As already pointed out, the steady work of researchers has brought a huge increase of publications in life sciences. This amount of scientific literature requires an extra work by researchers, typically involved in keeping up-to-date all information related to their favorite research topics. This effort mainly depends on two aspects: the continuous increase of the scientific production and the poor amount of communication among life science disciplines [72]. In this scenario, devising suitable strategies, techniques, and tools aimed at supporting researchers in the task of automatically retrieving relevant information on the Web (in particular, from text documents), has become an issue of paramount importance.

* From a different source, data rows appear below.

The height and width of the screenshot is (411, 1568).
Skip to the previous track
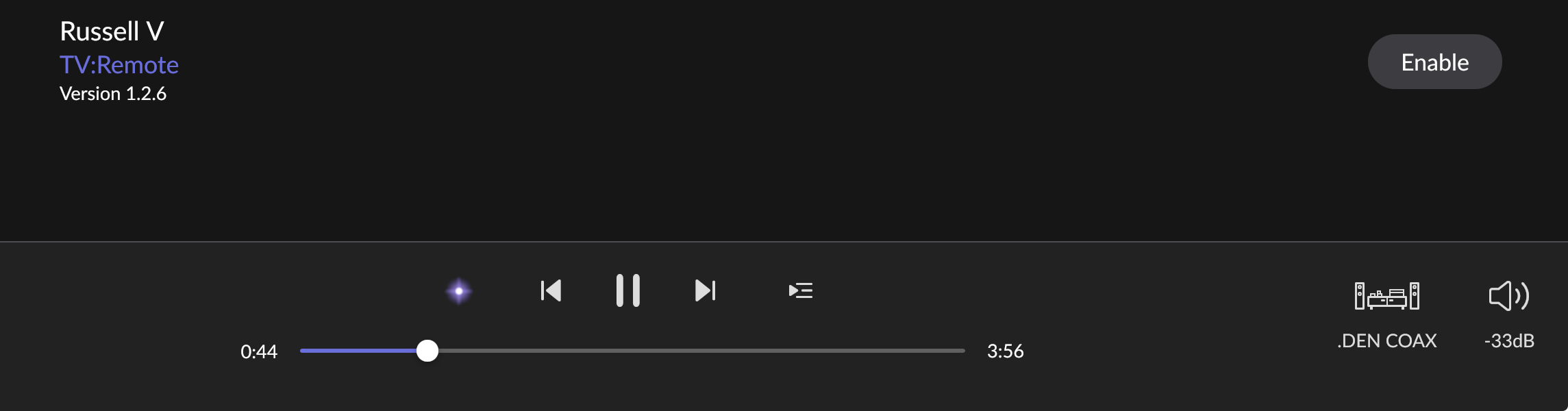(551, 290)
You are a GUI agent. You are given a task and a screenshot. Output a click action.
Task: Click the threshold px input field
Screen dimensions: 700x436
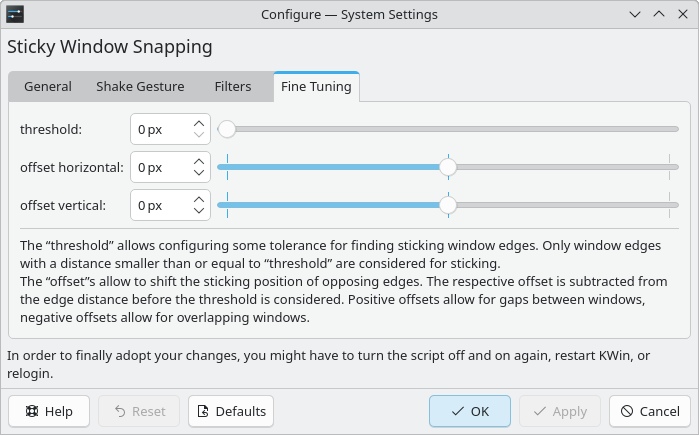[x=159, y=129]
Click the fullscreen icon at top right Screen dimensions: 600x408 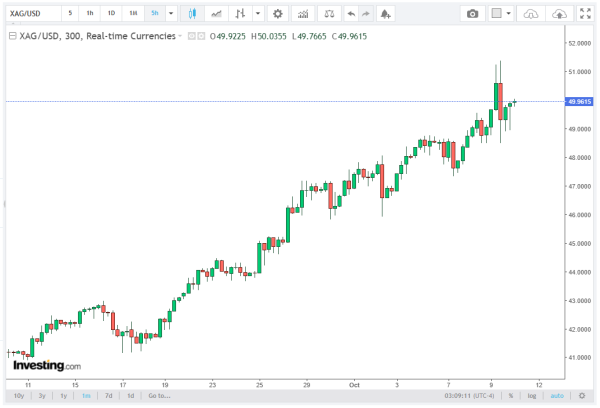[x=587, y=14]
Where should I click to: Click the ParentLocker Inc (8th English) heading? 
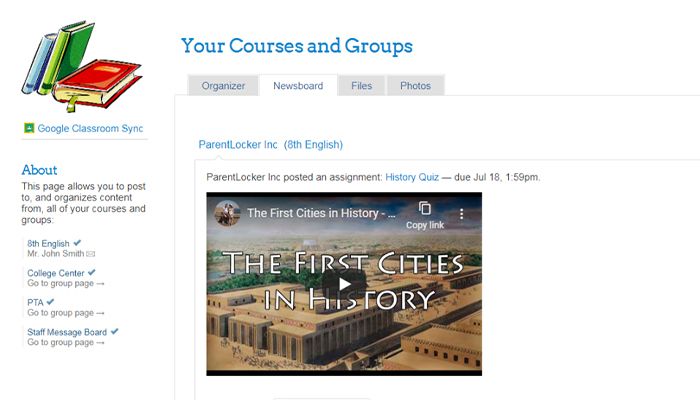(270, 145)
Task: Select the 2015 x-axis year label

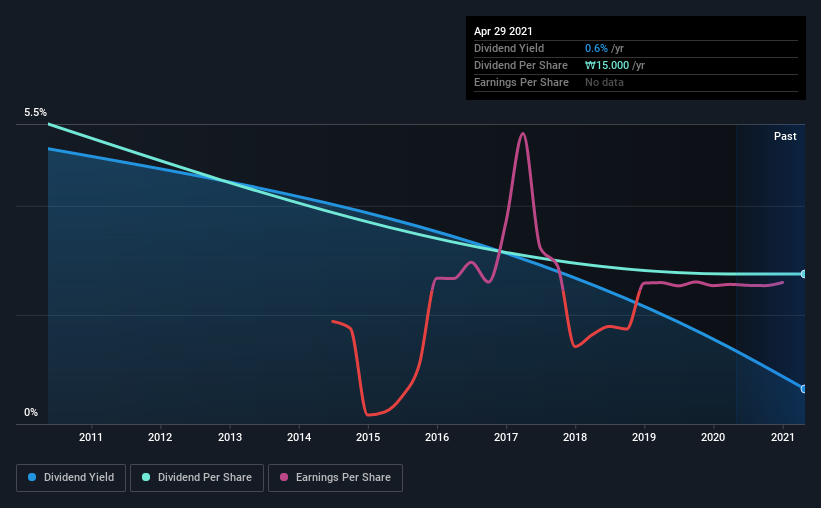Action: pos(368,437)
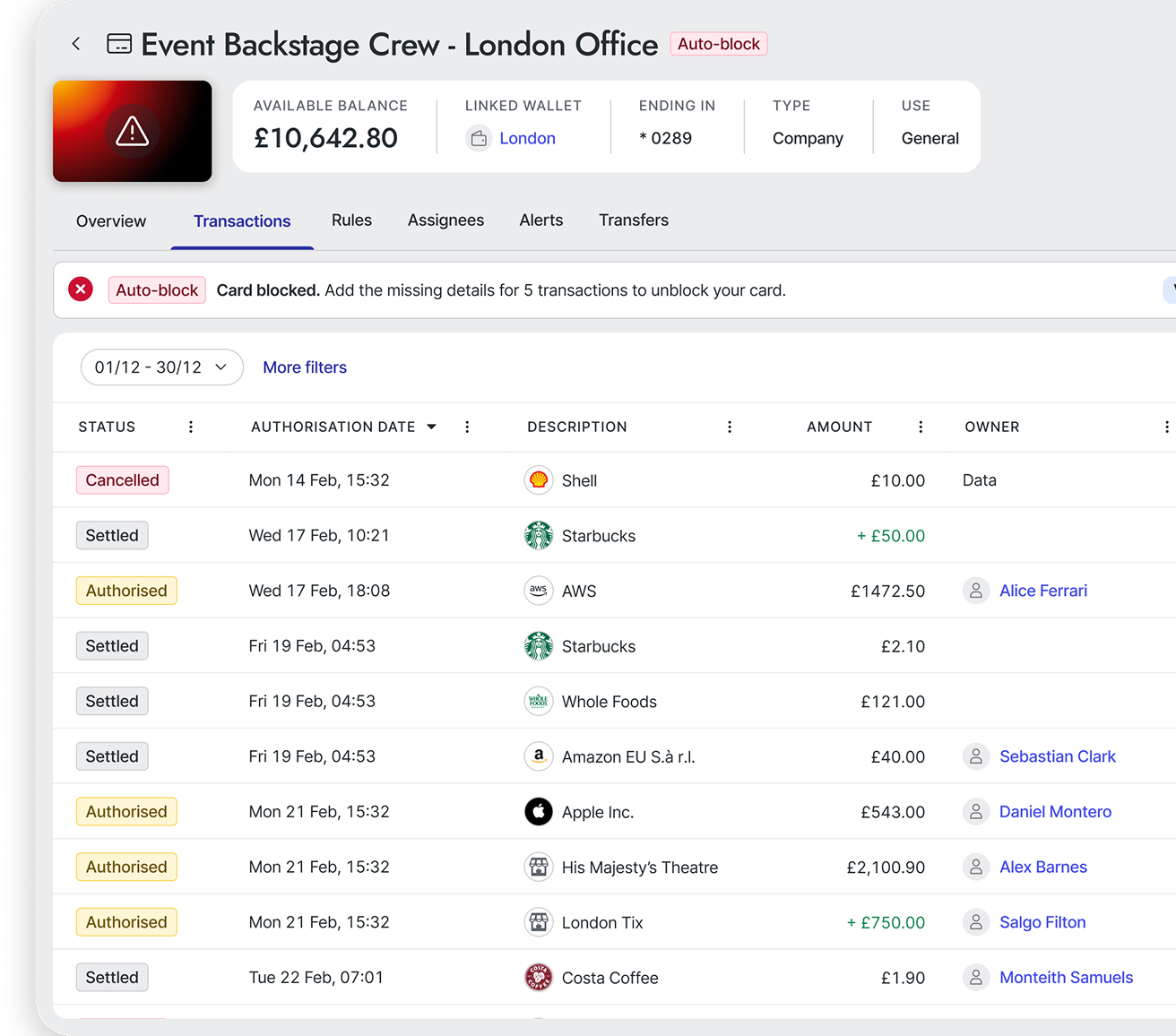Open the Description column three-dot menu
The width and height of the screenshot is (1176, 1036).
(729, 427)
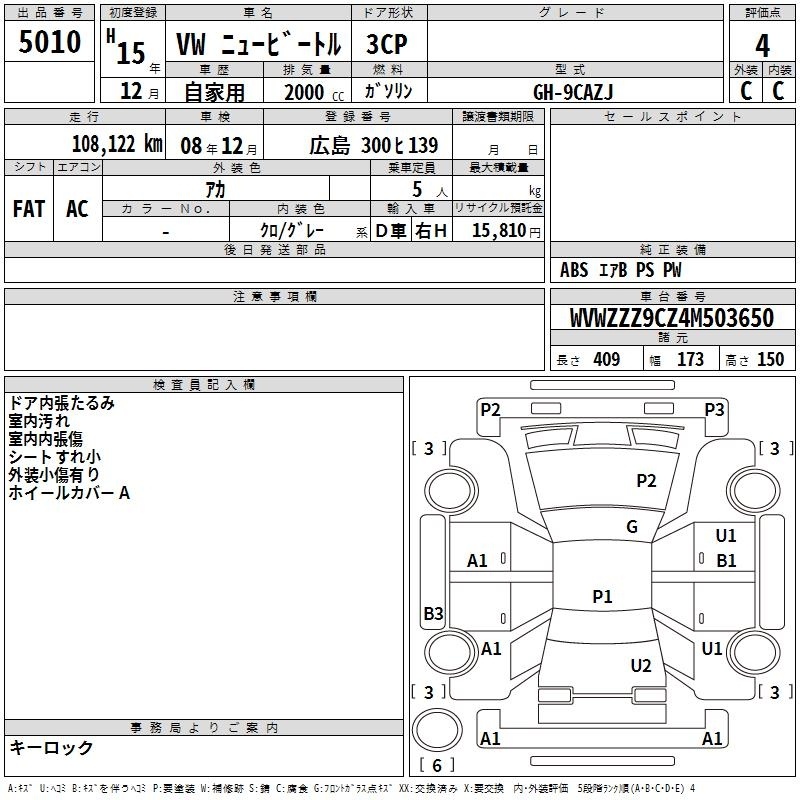Click the U2 marker on the trunk

tap(641, 666)
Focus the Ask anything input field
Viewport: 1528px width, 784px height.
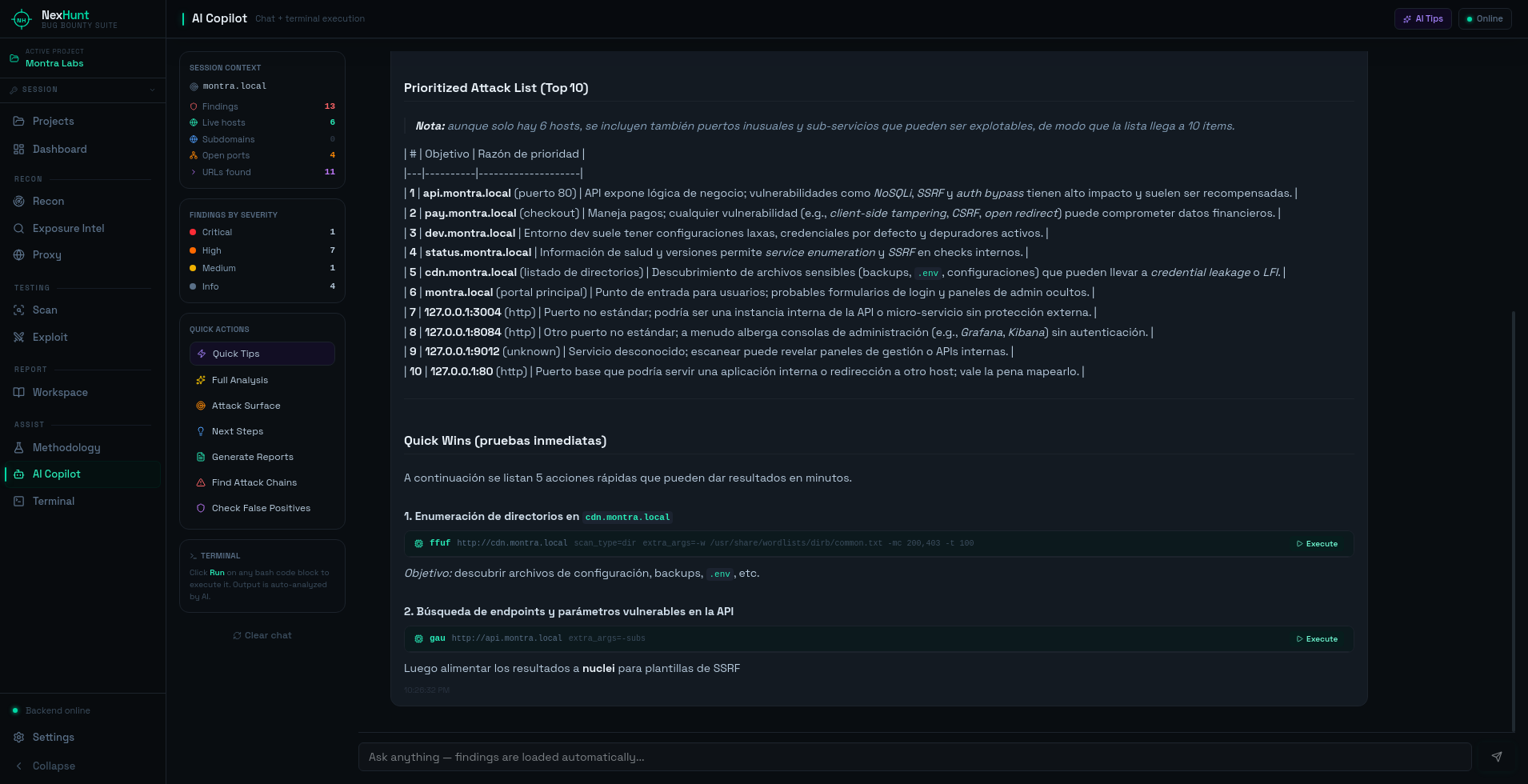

Research and development in the analysis of bioinformatics literature aims to provide bioinformaticians with effective means to access and exploit the knowledge contained in scientific publications. Although the majority of scientific publications are nowadays electronically available, keeping up to date with recent findings remains a tedious task hampered by the difficulty of accessing the relevant literature. Bioinformatics text analysis aims to improve the access to unstructured knowledge by alleviating searches, providing auto-generated summaries, linking publications with structured resources, visualizing content for better understanding, and supporting researchers in the task of formulating novel hypotheses and of discovering knowledge. Research over recent years has improved fundamental methods in bioinformatics text mining, ranging from document retrieval to the extraction of relationships. Consequently, more and more integrative literature analysis tools have been put forward, targeting a broad audience of life scientists. In this paper, after briefly introducing information retrieval, text mining, and literature retrieval and mining, we first recalled the state of the art on literature retrieval and mining in bioinformatics. In the second part of the paper, we discussed some challenges deemed worth of further investigation, with the goal of improving bioinformatics literature-retrieval-and-mining tools and systems. Summarizing, the scientific community is strongly involved in addressing different problems in literature retrieving and mining, and several solutions have been currently proposed and adopted. Nevertheless, they will remain largely ineffective until the scientific community will make further significant steps towards common standards concerning the way existing knowledge is published and shared among researchers—with particular emphasis on the structure of the scientific publications.